━━━ Extracted entries

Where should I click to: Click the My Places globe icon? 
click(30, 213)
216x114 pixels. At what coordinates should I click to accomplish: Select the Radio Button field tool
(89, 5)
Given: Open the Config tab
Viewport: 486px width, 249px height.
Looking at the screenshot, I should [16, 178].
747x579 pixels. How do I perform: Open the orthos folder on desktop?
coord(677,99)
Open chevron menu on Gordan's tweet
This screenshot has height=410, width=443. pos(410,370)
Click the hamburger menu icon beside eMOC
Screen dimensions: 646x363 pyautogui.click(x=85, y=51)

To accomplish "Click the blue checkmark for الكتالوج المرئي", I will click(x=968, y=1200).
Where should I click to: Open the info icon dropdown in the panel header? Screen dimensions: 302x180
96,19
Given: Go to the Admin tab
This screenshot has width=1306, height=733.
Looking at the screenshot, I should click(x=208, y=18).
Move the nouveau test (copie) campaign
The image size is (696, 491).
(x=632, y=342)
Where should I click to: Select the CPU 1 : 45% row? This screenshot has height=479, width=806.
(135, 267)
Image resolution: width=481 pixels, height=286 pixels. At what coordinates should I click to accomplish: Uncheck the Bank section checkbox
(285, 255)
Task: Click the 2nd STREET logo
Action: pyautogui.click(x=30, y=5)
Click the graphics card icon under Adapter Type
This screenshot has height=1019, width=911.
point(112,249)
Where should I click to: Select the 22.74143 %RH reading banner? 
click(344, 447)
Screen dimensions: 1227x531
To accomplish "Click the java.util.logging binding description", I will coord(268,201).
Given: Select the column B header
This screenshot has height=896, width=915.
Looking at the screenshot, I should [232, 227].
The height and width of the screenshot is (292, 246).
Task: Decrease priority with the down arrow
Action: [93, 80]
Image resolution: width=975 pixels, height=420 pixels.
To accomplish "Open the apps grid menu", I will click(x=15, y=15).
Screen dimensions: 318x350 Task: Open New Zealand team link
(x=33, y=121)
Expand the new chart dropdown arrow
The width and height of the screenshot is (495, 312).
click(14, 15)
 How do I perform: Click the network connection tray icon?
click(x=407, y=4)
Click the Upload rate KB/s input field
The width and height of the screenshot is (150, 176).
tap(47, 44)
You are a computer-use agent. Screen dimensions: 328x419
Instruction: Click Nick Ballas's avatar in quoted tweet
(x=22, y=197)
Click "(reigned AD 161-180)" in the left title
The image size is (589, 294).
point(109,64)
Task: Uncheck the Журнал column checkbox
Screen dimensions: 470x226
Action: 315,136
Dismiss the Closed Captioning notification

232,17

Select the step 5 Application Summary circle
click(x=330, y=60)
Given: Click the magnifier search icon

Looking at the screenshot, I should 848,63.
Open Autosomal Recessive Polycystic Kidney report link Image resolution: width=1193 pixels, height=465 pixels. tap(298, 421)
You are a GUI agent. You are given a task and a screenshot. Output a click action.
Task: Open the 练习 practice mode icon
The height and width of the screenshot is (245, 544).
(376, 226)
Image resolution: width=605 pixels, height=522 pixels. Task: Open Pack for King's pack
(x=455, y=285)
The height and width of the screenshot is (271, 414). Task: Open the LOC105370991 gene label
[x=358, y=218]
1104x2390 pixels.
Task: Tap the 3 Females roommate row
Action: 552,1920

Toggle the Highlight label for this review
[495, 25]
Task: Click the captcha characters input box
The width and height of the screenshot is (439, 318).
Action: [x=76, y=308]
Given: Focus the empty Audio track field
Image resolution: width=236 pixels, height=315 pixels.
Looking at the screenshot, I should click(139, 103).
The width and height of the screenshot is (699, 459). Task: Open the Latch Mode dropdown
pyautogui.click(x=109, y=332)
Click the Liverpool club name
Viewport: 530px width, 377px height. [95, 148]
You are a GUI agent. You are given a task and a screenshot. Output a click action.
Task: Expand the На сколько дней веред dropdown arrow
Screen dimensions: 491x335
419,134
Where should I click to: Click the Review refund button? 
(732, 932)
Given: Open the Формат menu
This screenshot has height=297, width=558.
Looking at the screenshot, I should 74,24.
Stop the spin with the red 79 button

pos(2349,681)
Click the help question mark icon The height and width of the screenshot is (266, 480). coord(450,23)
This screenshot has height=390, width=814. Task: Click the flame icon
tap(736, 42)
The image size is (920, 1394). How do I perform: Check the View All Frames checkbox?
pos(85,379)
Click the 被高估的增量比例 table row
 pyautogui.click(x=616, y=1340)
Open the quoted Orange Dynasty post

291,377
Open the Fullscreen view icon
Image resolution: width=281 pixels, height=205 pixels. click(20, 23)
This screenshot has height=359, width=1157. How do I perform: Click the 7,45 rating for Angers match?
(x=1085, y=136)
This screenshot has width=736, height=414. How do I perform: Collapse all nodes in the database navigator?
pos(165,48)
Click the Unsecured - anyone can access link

━━━━━━

§ Work instructions: Reproducing the whole listing above is not the task. Copy exactly only the lines from the one with "Expand the new chart dropdown arrow" to the one with "Click the Upload rate KB/s input field", both kept.

§ Output below:
Expand the new chart dropdown arrow
The width and height of the screenshot is (495, 312).
click(14, 15)
 How do I perform: Click the network connection tray icon?
click(x=407, y=4)
Click the Upload rate KB/s input field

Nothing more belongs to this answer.